Both the judiciary and Brinkhoff see parallels with the case surrounding the murder of lawyer Derk Wiersum in 2019. The suspects were also demanded for life in this case. Just like De Vries, Wiersum was shot in the street and the murder shocked society. “The Wiersum case was a murder of the same caliber,” says Brinkhoff. He therefore does not find it strange that the suspects of the murder of De Vries are also being demanded for life.

The public prosecutor referred to Wiersum several times in the indictment. According to the judiciary, the murder of De Vries fits in the same row, as does the murder of the brother of a key witness. According to the OM, all three cases can be traced back to the Marengo trial against Ridouan Taghi. “What is the probability of mere coincidence? How could this not be related?” said the officer.

‘Provide a crystal-clear signal’

The officer noticed something else today. “There is an upward trend in the imposition of penalties in these cases.” Brinkhoff also sees that. “For several years, increasingly severe sentences have been demanded. We see this in the Passage case (in which Willem Holleeder is on trial) and in Marengo.

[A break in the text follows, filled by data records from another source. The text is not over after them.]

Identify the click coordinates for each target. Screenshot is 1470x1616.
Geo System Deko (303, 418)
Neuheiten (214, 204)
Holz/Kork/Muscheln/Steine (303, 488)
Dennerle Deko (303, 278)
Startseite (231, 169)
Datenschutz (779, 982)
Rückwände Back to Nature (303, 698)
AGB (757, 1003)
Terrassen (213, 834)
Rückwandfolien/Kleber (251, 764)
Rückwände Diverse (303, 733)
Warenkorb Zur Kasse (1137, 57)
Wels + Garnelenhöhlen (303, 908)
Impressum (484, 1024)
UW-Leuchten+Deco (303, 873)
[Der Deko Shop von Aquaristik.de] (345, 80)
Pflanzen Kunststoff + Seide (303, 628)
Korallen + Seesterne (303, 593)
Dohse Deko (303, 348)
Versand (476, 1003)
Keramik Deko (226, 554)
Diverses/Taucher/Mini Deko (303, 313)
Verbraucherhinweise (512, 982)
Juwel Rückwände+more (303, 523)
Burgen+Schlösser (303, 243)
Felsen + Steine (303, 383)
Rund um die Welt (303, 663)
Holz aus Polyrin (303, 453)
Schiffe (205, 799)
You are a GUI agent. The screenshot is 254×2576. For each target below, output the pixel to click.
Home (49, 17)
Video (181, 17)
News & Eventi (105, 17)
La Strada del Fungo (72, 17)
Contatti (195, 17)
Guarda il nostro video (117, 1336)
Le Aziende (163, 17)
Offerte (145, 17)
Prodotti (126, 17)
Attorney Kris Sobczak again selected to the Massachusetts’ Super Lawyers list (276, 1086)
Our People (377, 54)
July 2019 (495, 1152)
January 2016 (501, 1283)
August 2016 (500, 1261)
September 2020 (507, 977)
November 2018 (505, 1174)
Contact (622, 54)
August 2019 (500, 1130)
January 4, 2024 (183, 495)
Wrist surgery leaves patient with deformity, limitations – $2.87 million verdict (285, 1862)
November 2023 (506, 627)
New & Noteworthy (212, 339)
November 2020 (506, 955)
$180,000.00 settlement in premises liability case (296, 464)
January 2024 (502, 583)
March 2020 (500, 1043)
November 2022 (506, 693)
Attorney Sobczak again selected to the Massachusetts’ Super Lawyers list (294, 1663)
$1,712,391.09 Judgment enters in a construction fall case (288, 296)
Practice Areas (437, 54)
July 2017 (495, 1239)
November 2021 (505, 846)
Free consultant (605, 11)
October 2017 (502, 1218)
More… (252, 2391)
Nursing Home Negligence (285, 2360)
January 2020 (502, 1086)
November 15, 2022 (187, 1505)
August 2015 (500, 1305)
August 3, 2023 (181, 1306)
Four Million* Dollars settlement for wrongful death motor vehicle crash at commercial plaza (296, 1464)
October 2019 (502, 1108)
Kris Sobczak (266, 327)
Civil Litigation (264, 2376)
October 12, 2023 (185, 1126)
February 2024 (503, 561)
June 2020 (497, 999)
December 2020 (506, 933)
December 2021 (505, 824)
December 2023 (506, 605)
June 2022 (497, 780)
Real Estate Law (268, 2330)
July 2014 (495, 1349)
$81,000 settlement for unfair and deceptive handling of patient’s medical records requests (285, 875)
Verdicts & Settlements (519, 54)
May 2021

The murders of Wiersum and De Vries are seen as an attack on the rule of law that carries the most severe punishment imaginable. deserves.” The officer spoke of a “crystal clear signal” that killings to instill fear and terror will not be tolerated.

Who exactly fulfilled which role on 6 July seemed less relevant today. Although it was G. who, according to the Public Prosecution Service, shot several times at De Vries, driver and ‘spotter’ E. also had an important part. Brinkhoff: “It is legally possible to also label the person who did not pull the trigger as the perpetrator of this murder.”